View mode: basic / threaded / horizontal-split · Log in · Help
March 09, 2006
std.array suggestion
Hello,

With the new IFTI support I have been looking at ways of upgrading the 
standard library with new and more generic functions. What follows is my 
suggestions for functions to be added to std.array. I have implemented 
all of them and the current (0.149) limited IFTI-support is enough to 
support them. That being said, I wish to hold off making a source code 
submission until a) I get review comments on the suggested function 
prototypes and b) it is more clear how far D is taking IFTI support 
(meaning possibly neater implementation).

All functions are designed to be used both as free function and as 
implicit array methods. Except for the inplace versions, no functions 
modifies the array.

The prototype notation is my own. a|b means two alternative types. T is 
the generic element type. T[] is the array.

-----------

T fold(T[] arr, T init, T delegate|function combiner(T,T));

Generic array recursion function. combiner is called recursively:
	return combiner(init,fold(arr[1..$],arr[0],combiner));
(The actual implementation will of course call the combiner iteratively)


T max(T[] arr)

Returns the maximum element in arr as defined by the > operator.


T min(T[] arr)

Returns the minimum element in arr as defined by the < operator.


T sum(T[] arr)

Returns the sum of the element in arr as defined by the + operator.


ptrdiff_t find(T[] arr, T|delegate|function d);

Returns the index of the first occurence of d or the first true 
predicate d applied to the elements in order.
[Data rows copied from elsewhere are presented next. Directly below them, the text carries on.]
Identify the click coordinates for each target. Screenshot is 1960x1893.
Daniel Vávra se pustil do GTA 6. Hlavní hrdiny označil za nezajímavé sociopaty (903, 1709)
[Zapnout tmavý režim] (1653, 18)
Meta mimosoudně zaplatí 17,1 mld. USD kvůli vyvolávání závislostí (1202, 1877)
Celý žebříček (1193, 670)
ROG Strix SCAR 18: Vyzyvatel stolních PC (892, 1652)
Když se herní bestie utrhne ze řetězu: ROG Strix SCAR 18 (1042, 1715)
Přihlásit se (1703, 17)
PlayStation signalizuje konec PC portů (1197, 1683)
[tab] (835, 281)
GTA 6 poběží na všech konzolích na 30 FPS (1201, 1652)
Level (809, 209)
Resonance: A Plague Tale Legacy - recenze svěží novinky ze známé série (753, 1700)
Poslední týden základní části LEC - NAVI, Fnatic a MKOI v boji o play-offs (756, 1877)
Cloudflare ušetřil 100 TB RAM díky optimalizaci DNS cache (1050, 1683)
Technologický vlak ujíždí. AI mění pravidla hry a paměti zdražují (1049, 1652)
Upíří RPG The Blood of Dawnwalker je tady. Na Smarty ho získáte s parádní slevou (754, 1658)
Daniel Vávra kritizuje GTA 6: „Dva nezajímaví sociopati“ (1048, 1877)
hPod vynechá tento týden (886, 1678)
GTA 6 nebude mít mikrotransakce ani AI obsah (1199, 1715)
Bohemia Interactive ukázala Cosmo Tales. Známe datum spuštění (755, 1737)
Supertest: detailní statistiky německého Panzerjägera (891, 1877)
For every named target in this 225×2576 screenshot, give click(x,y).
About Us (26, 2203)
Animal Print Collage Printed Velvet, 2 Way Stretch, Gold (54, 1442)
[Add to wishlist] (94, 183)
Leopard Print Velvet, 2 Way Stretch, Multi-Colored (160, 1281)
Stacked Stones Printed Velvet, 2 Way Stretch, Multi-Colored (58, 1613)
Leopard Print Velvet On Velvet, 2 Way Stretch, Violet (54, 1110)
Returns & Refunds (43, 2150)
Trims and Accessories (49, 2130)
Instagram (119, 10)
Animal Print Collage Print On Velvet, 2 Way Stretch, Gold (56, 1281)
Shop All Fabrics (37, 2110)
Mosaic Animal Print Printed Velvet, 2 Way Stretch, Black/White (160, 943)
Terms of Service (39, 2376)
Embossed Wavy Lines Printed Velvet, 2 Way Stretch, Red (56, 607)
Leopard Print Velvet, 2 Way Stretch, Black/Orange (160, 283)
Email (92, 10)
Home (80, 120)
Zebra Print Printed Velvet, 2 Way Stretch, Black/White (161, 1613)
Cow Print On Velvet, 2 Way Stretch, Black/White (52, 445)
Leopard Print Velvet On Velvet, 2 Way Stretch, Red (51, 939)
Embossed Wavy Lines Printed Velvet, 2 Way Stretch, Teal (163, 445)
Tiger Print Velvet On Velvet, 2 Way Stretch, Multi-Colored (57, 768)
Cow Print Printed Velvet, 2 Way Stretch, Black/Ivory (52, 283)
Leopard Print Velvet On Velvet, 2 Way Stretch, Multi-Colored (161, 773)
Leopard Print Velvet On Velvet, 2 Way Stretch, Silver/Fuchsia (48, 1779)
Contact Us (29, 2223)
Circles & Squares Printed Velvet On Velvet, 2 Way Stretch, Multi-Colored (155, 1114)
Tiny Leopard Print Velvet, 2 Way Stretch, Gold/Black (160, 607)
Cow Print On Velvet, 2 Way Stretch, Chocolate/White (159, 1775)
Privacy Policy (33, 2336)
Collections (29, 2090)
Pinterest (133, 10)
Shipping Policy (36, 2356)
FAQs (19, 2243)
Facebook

Returns -1 when no element 
is found.


size_t indexOf(T[] arr, T|delegate|function d);

Like find, but throws on missing element.


T[][] split(T[] arr, T|T[]|delegate|function d);

Split the array arr using a predicate/element/subarray d.
(obsoletes std.string.split that only works for char[])


T[] join(T[][] arr, T|T[]|delegate|function separator);

Join the elements array arr using separator.
(obsoletes std.string.join that only works for char[])


T[] join(T[][] arr);

Join the array T[][] without separator.


U[] map(T[] arr, U delegate|function f(T));

Map the elements of arr over function f, returning an array of the results.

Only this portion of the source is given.